Что я написала тебе? Свиток, список древних имен? Говорила ли я с тобой, или это мне только казалось? Зимовье сурово, располагает к бреду. Толкаю руки в вытертый мех, закутываю ноги мешком из-под муки. И щиколотки мои становятся белыми, белесыми; призрачными становятся они, как если бы шли ступни мои по облакам. Да, Сильвио, и по облакам я пойду, настанет час. Я вернусь к себе домой, туда, за облака. Там узнают меня. Поймут. Вот когда станет еще холоднее и дров совсем не останется, и крупы тоже, и собака умрет, немного и пусто повыв, подергав сухими лапами, – тогда и я буду собираться в дорогу, складывать немудрящие пожитки свои. Что останется после меня, Сильвио? Я останусь, я одна. После меня останусь я – в сердцах тех, кого любила; в этих корявых буквах своих, тебе адресованных, хоть ты их никогда не прочтешь, – сверчки, жуки на зимовье, таежные твари все дотла источат, съедят, искрошат в мелкую пыль.

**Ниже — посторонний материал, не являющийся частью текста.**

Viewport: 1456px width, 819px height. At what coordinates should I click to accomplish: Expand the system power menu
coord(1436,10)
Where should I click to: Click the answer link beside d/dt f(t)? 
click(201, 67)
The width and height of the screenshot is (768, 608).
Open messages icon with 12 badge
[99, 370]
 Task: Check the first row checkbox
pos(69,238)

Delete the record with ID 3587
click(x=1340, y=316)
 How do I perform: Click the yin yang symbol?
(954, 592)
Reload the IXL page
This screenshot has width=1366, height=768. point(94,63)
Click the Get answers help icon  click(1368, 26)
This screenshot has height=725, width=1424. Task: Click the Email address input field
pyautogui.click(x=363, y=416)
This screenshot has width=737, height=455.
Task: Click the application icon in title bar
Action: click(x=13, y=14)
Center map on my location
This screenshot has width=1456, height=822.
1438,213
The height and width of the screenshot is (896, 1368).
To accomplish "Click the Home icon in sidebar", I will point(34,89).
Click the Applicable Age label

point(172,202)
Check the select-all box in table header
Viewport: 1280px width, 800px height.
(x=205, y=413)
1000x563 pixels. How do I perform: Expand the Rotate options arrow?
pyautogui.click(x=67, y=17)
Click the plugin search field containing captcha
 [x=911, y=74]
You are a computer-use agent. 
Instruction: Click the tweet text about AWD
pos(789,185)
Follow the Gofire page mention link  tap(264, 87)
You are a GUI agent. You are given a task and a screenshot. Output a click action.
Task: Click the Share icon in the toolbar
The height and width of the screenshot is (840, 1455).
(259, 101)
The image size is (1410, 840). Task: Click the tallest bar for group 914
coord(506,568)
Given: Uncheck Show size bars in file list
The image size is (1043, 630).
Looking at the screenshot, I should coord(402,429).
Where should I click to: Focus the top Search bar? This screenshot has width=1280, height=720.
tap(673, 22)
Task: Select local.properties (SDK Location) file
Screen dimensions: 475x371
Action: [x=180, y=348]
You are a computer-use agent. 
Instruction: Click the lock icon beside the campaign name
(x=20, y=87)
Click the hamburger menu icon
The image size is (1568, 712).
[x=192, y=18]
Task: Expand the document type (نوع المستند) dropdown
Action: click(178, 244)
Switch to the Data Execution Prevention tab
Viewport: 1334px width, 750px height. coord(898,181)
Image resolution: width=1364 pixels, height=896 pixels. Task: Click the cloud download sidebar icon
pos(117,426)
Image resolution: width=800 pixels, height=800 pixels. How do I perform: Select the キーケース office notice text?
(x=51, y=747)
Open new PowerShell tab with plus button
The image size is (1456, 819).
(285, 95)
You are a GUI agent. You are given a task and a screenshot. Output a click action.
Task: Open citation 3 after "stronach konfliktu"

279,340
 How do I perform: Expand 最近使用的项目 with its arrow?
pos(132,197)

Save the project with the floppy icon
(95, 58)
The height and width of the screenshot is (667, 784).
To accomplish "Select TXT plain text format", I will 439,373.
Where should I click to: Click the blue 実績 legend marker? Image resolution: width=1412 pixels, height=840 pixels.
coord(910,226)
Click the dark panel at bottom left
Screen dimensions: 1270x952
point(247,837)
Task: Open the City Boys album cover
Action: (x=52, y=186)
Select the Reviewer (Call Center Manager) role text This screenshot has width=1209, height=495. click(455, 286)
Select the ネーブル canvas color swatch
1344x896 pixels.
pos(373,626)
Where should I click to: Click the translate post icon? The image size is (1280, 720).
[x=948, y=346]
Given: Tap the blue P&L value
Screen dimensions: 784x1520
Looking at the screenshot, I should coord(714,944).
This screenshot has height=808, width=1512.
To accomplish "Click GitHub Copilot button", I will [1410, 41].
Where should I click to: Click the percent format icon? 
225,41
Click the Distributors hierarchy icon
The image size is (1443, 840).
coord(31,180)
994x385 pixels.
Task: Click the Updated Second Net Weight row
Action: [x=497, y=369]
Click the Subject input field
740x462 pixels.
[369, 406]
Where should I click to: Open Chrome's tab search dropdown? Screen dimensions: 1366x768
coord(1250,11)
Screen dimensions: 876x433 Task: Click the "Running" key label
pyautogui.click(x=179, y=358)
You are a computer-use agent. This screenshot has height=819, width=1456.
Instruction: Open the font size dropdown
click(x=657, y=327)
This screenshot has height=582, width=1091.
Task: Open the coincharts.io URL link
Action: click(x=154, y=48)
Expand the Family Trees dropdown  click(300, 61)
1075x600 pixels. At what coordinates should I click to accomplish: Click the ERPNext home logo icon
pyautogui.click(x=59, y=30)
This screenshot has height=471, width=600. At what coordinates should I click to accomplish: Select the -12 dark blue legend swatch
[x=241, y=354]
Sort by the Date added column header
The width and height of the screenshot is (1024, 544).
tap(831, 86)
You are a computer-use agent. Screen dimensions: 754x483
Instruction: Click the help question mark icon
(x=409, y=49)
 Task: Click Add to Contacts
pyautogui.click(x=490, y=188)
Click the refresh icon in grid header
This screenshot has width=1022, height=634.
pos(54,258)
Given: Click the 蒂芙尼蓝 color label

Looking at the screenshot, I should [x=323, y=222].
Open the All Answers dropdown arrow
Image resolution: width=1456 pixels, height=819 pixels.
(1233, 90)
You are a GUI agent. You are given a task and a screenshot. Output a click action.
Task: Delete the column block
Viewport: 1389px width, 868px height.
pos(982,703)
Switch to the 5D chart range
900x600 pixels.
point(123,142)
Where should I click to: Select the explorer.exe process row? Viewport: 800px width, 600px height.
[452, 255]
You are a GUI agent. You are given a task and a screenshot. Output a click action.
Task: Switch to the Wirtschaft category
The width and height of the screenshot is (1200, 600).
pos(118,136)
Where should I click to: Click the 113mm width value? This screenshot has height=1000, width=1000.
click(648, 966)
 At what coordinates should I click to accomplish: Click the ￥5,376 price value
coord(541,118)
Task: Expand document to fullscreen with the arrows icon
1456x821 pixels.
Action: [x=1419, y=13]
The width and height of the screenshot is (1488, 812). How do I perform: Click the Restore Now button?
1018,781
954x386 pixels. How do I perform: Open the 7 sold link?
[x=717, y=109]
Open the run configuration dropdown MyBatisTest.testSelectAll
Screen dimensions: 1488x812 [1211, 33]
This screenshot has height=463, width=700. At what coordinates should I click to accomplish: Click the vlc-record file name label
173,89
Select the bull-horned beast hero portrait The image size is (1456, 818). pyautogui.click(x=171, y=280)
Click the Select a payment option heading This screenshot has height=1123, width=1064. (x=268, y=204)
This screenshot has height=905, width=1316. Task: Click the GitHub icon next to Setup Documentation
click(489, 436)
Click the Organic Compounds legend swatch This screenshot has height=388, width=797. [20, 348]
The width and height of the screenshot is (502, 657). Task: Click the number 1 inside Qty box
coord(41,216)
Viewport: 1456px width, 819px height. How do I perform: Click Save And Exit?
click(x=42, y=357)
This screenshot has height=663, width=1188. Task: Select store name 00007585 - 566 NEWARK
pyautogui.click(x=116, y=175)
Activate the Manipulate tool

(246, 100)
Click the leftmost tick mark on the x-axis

Прости! Я мертва. Я была живая много лет. И я буду жива там, на небесах. А теперь все мертво. Пустота. Тишина. Нет брода в жизнь. Я думала, что брод есть – твое далекое лицо, целованное мною. И лицо твое заволакивает туманом, морозным узором. До свиданья. Я знаю, что ты меня не покинешь. Мы притворились, что расстались. Чтоб не сглазить. Чтобы там, в запределье, быстрей узнать друг друга: по страшной гримасе последней любви, по жуткой контрактуре разлуки последней, исказившей наши нежные, веселые лица.
Я буду Ангелом, ты тоже, наша судьба не уйдет от нас, и мы от нее тоже не уйдем, как бы ни убегали, как бы ни неслись на всех парах. Мороз усиливается. Дыхание мое, излетающее изо рта, становится скульптурой пара. Это скульптура души. Вот она, душа человечья: маленькая, жалкая, белая, холодная, – светящийся комочек в черноте пустой избы.
Прости меня, родной, за моих любимых.
Ты был и есть любимее всех.
Но перед тем, как я уйду туда, за облака, прошу тебя об одном: полюби их, пожалуйста, полюби их так, как я любила их на земле, пойми, как они любили меня, прости их, пожалей, согрей, накорми. Накорми собою и любовью своею их голодные, странствующие души.
А мне пора собаку кормить. Вот она воет, морду подняв. Есть просит. Пойду. Боюсь, что в кухоньке еще осталось на дне котла немного поеденного мышами пшена.
Будь здоров и люби меня.
Не забывай меня.
Всегда твоя Клелия.
Всегда твоя.
Всегда.
В……………………………………………………………………………………..
Доколе не прииду
Северная ледяная река плоско, покойно и печально несла свои воды, как на подносе несут кутью. Отражения лодок в тихую погоду напоминали серые грозные цветы. Иван жил здесь давно, сколько помнил себя. Помнил себя он не с детства. Там был провал в памяти, пустота, прогал небесный. А так все вроде бы шло путем. Выцветали до света облачного испода жемчужно-карие доски избы. Ловилась рыба – хорошая, белая, жирная рыба; часто Иван извлекал из водной глуби осетров и радовался удаче. Иной раз охотился, и тоже удачно. Глаз у него был меткий, хоть годов ему стукнуло немало. Люди в поселке его побаивались. Ни с кем особо он не балакал.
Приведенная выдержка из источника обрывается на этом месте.